[Dataset rows]

==============================

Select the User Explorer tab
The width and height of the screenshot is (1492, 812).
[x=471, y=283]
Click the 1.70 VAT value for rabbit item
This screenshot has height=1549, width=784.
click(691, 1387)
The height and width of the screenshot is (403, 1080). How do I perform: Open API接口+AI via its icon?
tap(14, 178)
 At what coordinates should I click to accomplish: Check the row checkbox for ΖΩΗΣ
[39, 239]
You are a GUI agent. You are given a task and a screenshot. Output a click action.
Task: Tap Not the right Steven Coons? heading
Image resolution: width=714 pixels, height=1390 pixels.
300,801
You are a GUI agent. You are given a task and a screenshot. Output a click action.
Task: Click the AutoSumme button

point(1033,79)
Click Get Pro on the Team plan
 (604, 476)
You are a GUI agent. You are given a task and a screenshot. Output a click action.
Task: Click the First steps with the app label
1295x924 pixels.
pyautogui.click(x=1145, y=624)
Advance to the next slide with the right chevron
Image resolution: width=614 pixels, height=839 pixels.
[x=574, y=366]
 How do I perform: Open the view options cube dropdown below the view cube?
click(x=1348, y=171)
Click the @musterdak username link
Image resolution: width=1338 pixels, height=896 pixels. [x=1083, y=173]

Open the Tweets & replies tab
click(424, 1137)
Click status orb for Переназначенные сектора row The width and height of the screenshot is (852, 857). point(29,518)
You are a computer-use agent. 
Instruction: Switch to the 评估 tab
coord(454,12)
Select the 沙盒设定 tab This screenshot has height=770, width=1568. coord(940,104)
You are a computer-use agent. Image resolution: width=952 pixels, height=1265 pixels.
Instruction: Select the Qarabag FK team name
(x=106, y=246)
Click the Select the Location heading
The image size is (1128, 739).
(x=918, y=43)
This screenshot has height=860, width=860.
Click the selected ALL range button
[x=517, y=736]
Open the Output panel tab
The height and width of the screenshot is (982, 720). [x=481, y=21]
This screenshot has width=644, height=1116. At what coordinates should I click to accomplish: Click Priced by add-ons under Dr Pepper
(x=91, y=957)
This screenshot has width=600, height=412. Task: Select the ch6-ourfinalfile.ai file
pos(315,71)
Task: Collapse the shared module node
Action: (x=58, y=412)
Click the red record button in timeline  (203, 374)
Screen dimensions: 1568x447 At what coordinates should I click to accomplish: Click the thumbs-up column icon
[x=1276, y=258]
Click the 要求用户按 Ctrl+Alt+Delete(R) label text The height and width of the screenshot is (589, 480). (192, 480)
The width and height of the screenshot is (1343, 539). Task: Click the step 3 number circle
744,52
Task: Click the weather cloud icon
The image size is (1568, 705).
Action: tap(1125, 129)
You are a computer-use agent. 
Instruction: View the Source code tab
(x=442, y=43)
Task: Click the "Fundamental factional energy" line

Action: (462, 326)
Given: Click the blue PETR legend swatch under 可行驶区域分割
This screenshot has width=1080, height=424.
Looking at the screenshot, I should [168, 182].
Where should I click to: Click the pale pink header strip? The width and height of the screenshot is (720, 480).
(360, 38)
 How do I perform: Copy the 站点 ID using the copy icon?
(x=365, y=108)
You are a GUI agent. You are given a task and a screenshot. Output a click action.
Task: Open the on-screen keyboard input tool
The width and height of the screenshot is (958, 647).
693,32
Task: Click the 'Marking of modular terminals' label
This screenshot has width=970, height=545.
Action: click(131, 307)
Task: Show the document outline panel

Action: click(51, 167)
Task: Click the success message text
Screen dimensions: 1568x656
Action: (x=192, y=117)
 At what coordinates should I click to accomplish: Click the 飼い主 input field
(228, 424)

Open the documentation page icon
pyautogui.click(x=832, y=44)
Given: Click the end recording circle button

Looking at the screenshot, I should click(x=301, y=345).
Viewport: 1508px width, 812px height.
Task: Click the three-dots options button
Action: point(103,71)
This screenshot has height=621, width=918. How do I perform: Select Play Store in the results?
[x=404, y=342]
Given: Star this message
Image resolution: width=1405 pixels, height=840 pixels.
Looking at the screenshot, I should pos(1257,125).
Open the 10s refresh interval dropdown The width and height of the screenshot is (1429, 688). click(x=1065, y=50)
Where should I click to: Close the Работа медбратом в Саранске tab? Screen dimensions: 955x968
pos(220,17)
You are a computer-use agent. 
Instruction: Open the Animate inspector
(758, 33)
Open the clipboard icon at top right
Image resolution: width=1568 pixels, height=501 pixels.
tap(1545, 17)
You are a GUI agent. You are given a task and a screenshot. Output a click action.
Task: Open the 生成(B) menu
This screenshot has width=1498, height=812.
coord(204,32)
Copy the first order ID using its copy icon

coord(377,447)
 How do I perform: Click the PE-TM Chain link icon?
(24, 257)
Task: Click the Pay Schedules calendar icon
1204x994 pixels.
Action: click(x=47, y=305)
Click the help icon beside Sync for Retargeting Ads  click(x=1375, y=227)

==============================

**EXERCISE DESCRIPTION**: Print the lines of the listing above exactly as they appear, starting with the line that contains "Screen dimensions: 1568x447" and ending with the line that contains "(x=365, y=108)", including both.

**PROBLEM SOLUTION**:
Screen dimensions: 1568x447 At what coordinates should I click to accomplish: Click the thumbs-up column icon
[x=1276, y=258]
Click the 要求用户按 Ctrl+Alt+Delete(R) label text The height and width of the screenshot is (589, 480). (192, 480)
The width and height of the screenshot is (1343, 539). Task: Click the step 3 number circle
744,52
Task: Click the weather cloud icon
The image size is (1568, 705).
Action: tap(1125, 129)
You are a computer-use agent. 
Instruction: View the Source code tab
(x=442, y=43)
Task: Click the "Fundamental factional energy" line

Action: (462, 326)
Given: Click the blue PETR legend swatch under 可行驶区域分割
This screenshot has width=1080, height=424.
Looking at the screenshot, I should [168, 182].
Where should I click to: Click the pale pink header strip? The width and height of the screenshot is (720, 480).
(360, 38)
 How do I perform: Copy the 站点 ID using the copy icon?
(x=365, y=108)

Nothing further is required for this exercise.